Problems to work on
• A. For each statement, say whether it agrees with the hockey column on the early NHL season. Answer yes or no and quote the deciding words. (i) The Stars began the season with a 0-1-1 record. (ii) Ottawa is counted among the teams with the most embarrassing early playoff exits. (iii) The writer says teams that go farther in the playoffs have fewer injuries than teams that exit early.
• B. Carry on the hockey column about the first week of the NHL season, starting after its last sentence.

Text provided
Thursday Morning Cupcheck - And Then Came Fabian

Top of the manana, hockey fans! Last week we issued presumptuous preseason prognostications for this upcoming season; this week, I was planning on whipping out by 14-part investigative series on how Nassau Coliseum was built on an ancient Indian burial ground by undiscriminating necrophiliacs, when I was distracted by the real beginning of the real hockey season!

Naturally, as the Stars bolted out of the gate at 0-1-1, Stars fans' tempers flared, foreheads were slapped and kidneys were punched: what the heck was wrong with this team? Was it not the media darling of the summer of '08, the one most eggheaded NHL experts picked up upset the 2008 Champion Detroit Red Wings? Could this team's playoff chances be over and done with with 80 games left to play? Should we dust off those "FIRE TIPPETT" yard signs?

Pictured: every Stars fan after Rich Nash's goal in overtime

Pictured: every Stars fan after Rich Nash's goal in overtime

Having a little trouble tying my electrified barbed-wire molten-lava noose around my neck while taunting my musk-enraged polar bear (it's tougher than it sounds, especially when I've just eaten four thousand red M&Ms washed down with homemade lawn dart shakes), I turned on the TV to find the 23-hour Suicide Watch Channel for some sage and timely advice. But since I'd forced Time Warner Cable to remove all non-Versus channels from my package, the television automatically switched to the Pens-Flyers game, which, besides one fight and a series of decent goals in the second, was a hockey abomination before God.

That's when it hit me: the poison-tipped chainsaw covered in West Nile virus was unnecessary! All of the top four teams from last year's Stanley Cup playoffs were sucking. In fact, if you took away the Pens' win over the Flyers, since they played each other, and Detroit's last win, since it mucks with my stats, the four conference final teams --Dallas, Detroit, Pittsburgh and Philadelphia-- were a combined 2-5-2.

Conversely, the four teams that arguably had the most embarrassing early playoff exits --the NY Rangers, Montreal, San Jose and Minnesota-- were a combined 14-1-1. I'm leaving off Ottawa, since that team never technically showed up on the ice for their allegedly-embarrassing playoff performance. Plus, their pedestrian 1-1-1 record slightly dilutes my hand-selected group of pathetic postseason poseurs.

What does it all mean? That there's a new sheriff in town? That this is not your father's NHL? That it's my way or the highway? Ayatollah Asshola? No, it just means that the first week of the NHL season doesn't really exist. It has no meaning, other than being the thing that is on way too early in the year, competing with the MLB playoffs and football, and will likely have very little real effect on the end-of-the-year standings. Also, teams that go farther in the playoffs have considerably more injuries than teams that bow out meekly at the slightest whiff of pressure.

Of those overachieving teams that sucked in May, most, if not all, will likely make the playoffs in '09. We'll see if their early-October dominance translates into early-May teetimes, or vice versa.

Dataset entries

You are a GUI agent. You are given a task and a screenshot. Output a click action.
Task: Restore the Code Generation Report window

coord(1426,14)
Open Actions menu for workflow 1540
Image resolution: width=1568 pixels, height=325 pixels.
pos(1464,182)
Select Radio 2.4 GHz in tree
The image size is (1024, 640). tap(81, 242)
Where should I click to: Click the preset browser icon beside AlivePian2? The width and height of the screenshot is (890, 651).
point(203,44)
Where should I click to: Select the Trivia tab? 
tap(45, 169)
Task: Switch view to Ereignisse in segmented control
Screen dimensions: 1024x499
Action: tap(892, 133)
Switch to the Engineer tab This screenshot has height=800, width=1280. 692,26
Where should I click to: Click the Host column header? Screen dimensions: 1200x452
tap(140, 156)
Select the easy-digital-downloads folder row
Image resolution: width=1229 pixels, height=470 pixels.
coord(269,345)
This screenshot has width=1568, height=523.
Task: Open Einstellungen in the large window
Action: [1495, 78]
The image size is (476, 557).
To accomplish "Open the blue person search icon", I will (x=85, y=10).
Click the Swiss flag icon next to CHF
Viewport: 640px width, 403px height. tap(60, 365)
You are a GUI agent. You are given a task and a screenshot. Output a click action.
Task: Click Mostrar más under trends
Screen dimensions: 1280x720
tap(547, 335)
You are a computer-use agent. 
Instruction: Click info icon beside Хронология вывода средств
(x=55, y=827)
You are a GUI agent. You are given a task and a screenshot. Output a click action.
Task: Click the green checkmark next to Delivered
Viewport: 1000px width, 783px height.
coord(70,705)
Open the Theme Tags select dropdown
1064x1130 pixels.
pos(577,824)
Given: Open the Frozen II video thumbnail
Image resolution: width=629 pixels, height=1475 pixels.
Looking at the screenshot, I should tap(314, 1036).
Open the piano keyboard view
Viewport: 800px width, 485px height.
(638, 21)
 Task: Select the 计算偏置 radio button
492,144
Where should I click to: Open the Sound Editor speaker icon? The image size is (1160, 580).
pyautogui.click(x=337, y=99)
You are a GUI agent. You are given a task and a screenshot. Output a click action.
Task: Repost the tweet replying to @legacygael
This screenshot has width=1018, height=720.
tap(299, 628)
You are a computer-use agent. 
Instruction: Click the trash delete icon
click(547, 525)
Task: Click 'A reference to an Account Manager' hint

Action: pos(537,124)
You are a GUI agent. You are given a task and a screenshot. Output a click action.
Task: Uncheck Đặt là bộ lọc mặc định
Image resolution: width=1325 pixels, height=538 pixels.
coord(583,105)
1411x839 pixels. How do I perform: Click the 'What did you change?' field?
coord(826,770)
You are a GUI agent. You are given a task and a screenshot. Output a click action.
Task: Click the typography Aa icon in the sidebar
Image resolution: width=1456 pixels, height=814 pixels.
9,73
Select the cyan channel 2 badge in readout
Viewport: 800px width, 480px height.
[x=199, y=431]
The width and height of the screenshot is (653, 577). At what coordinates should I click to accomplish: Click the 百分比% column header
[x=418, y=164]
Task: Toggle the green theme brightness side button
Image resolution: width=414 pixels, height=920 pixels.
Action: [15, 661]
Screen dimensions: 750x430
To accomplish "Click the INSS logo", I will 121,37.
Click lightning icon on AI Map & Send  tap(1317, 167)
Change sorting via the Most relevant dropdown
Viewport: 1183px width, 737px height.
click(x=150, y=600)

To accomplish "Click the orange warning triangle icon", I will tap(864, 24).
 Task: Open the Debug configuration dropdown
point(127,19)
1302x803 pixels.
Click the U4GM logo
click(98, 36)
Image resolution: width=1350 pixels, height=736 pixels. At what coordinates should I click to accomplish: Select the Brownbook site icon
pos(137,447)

Task-by-task outputs
• A.
(i) Yes: "as the Stars bolted out of the gate at 0-1-1"
(ii) No: "I'm leaving off Ottawa"
(iii) No: "teams that go farther in the playoffs have considerably more injuries than teams that bow out meekly at the slightest whiff of pressure"

• B.
Brunnstrom may have just scored a hat trick, but he still has time for the ladies

Brunnstrom may have just scored a hat trick, but he still has time for the ladies

In other news, the Stars still suck, but at least they can score goals. Through three games, they've scored 11 and given up 12, a Colorado Avs-like goalfest that hopefully isn't a precursor to the rest of the regular season. Fortunately for the Stars, a significant chunk of those goals-against were Ugly Goals, a.k.a. Lucky Bounces, meaning there will be long stretches during the regular season where those pucks will not go in.

More to the point, however, the Stars' defense has looked like crap. How Philippe Boucher is not a -10 through three games is beyond me (he's a surprising +1). Niskanen and Fistric both look lost at times, then make up for it with amazing displays of individual prowess. Only Robidas has looked like a true mensch patrolling the blue line thus far, and has four points through three games to lead the team in scoring as well.

And then there was Fabian.

The Swedish Studmuffin played his first NHL game Wednesday, and nearly singlehandedly won the game in regulation for the Stars, becoming just the third player to have a hat trick in his first NHL game. Is it too soon to remove Gretzky's old and busted stats from the record book? Brunnstrom's on a record-shattering 240-goal pace, although his zero assists through 80 games might paint him as a me-first player unworthy of Calder consideration.

More importantly, the huge gap left when Nick Hagman left for warmer pastures appears to finally have been filled. I'm talking, of course, of the once-lethal dearth of Scandanavian Players That My Wife Thinks Have Pretty Eyes. Through the first two lethargic, painful Stars losses, my wife asked about the whereabouts of Hagman a record 14 times: with Fabian on the roster, that number shrank to practically zero (two is practically zero in the grand scheme of things).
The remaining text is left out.